> [WHAT TO PRODUCE] Everything in the listing should be set down exactly, apart from the pictures.

> [STUDY MATERIAL]
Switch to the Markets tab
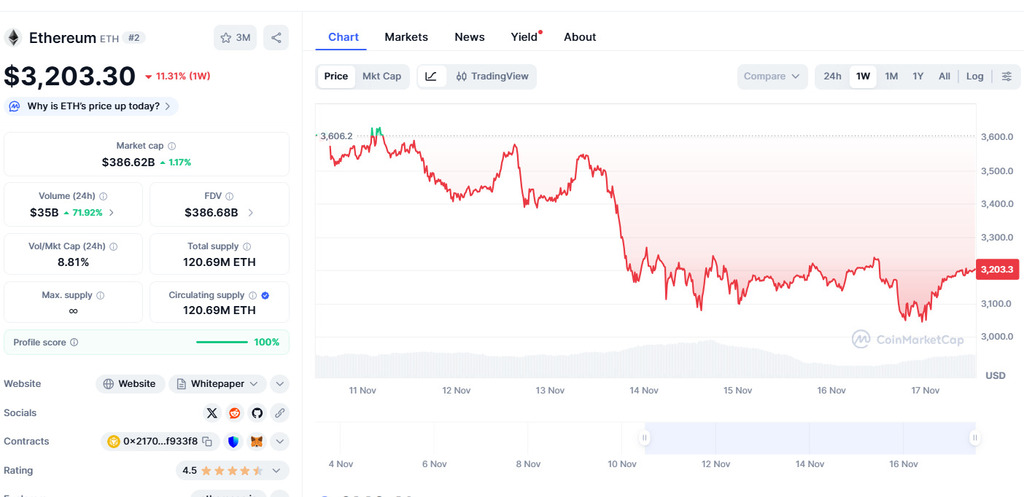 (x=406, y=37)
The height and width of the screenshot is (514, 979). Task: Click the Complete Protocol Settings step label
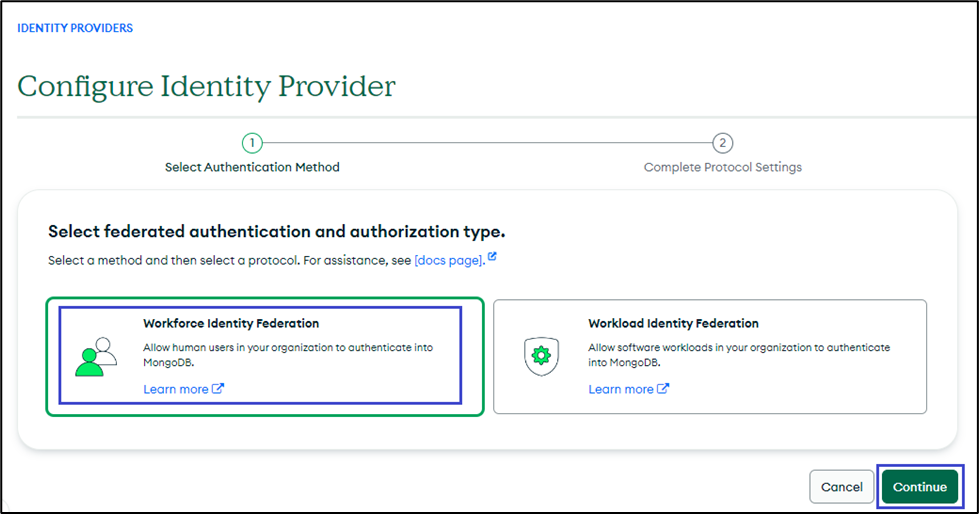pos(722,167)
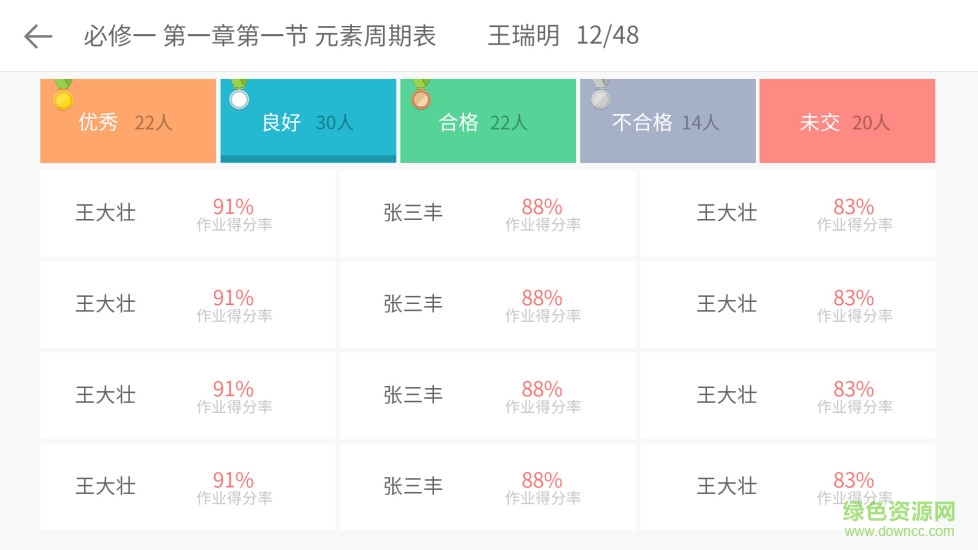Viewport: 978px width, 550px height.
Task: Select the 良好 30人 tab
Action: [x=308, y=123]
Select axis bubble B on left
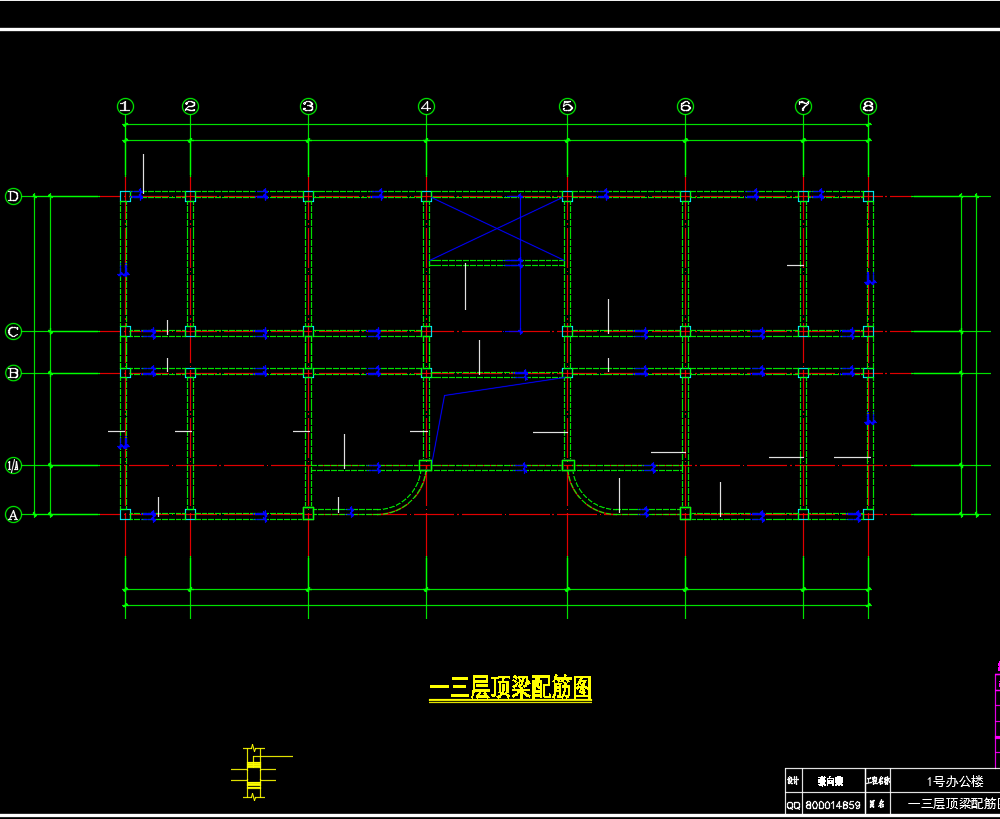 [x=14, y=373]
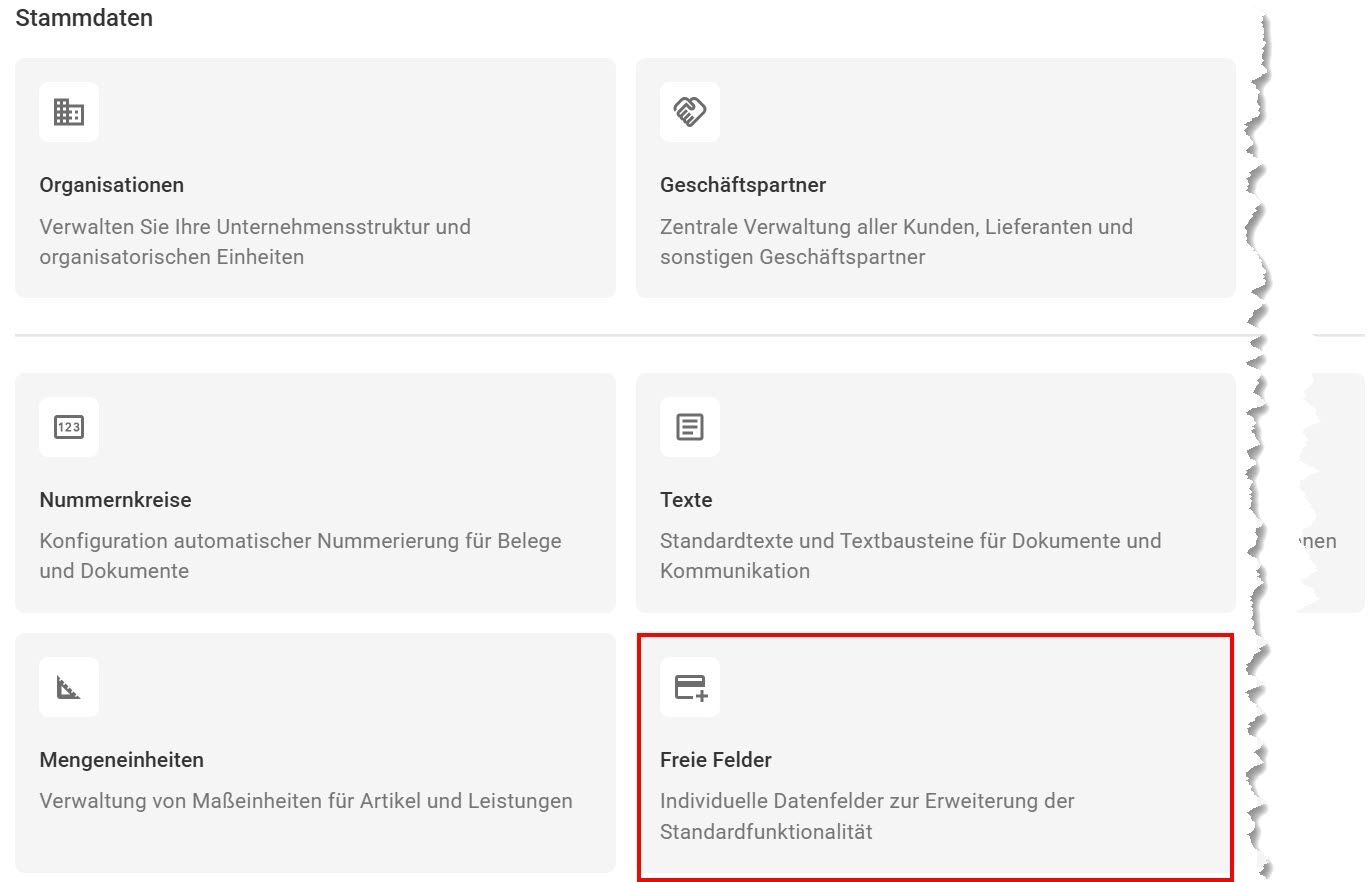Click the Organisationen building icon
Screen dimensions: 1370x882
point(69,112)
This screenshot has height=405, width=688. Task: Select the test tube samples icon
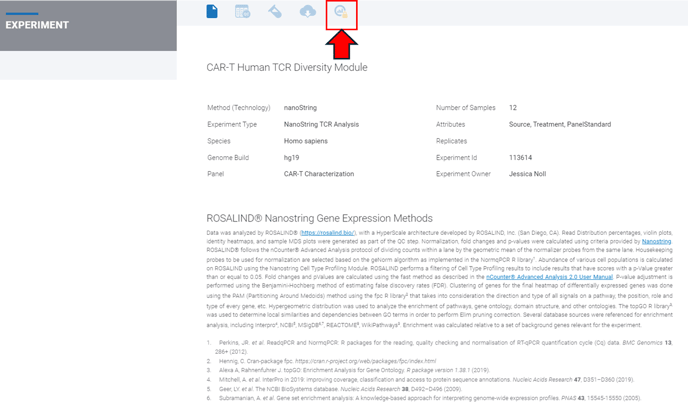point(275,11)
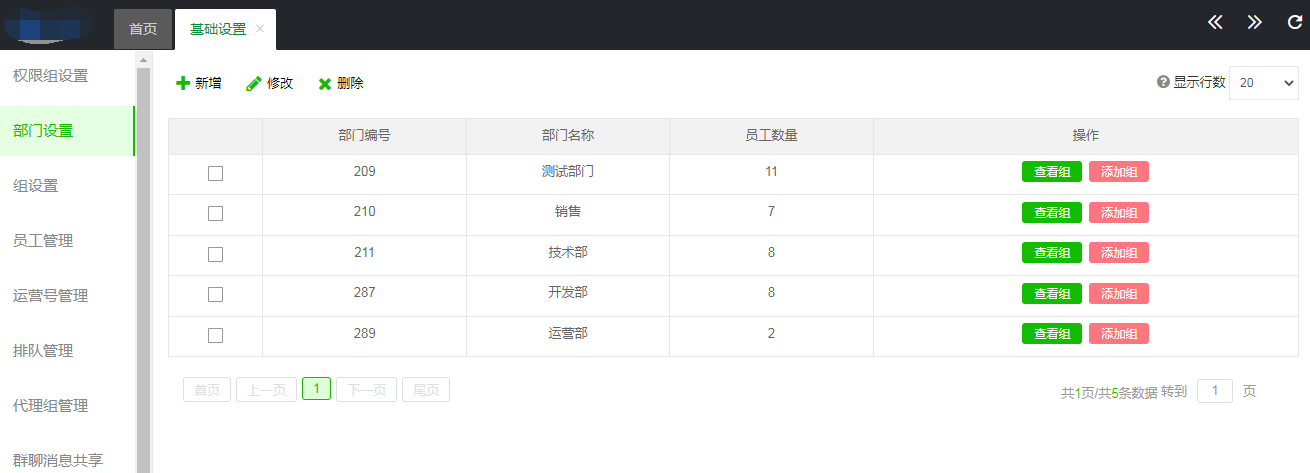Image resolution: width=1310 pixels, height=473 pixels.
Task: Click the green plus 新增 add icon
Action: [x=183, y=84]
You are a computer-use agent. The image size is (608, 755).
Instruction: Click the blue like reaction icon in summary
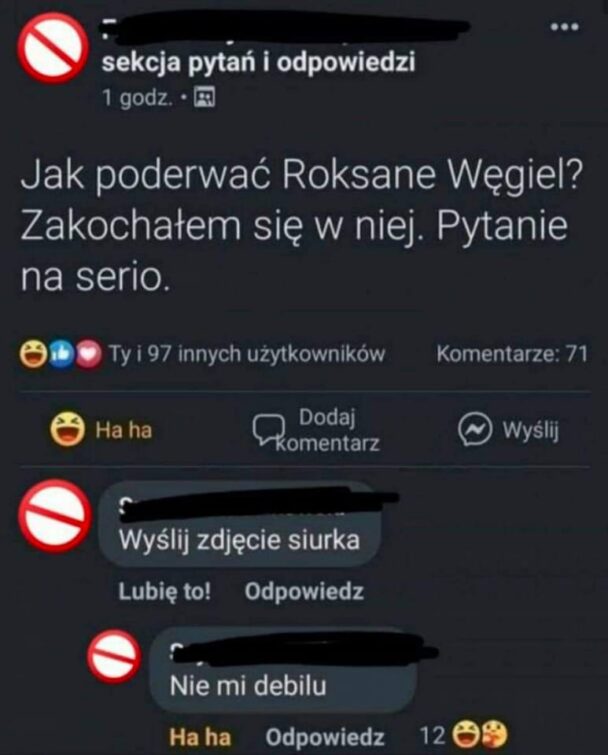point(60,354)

> [YOUR RESPONSE]
Switch to the Markets tab
 (x=406, y=37)
The height and width of the screenshot is (514, 979). Task: Click the Complete Protocol Settings step label
pos(722,167)
Viewport: 978px width, 550px height.
Task: Select the 良好 30人 tab
Action: [x=308, y=123]
Select axis bubble B on left
 [x=14, y=373]
Click the Organisationen building icon
Screen dimensions: 1370x882
point(69,112)
This screenshot has height=405, width=688. Task: Select the test tube samples icon
point(275,11)
Image resolution: width=1310 pixels, height=473 pixels.
Task: Click the green plus 新增 add icon
Action: [x=183, y=84]
You are a computer-use agent. The image size is (608, 755).
Instruction: Click the blue like reaction icon in summary
point(60,354)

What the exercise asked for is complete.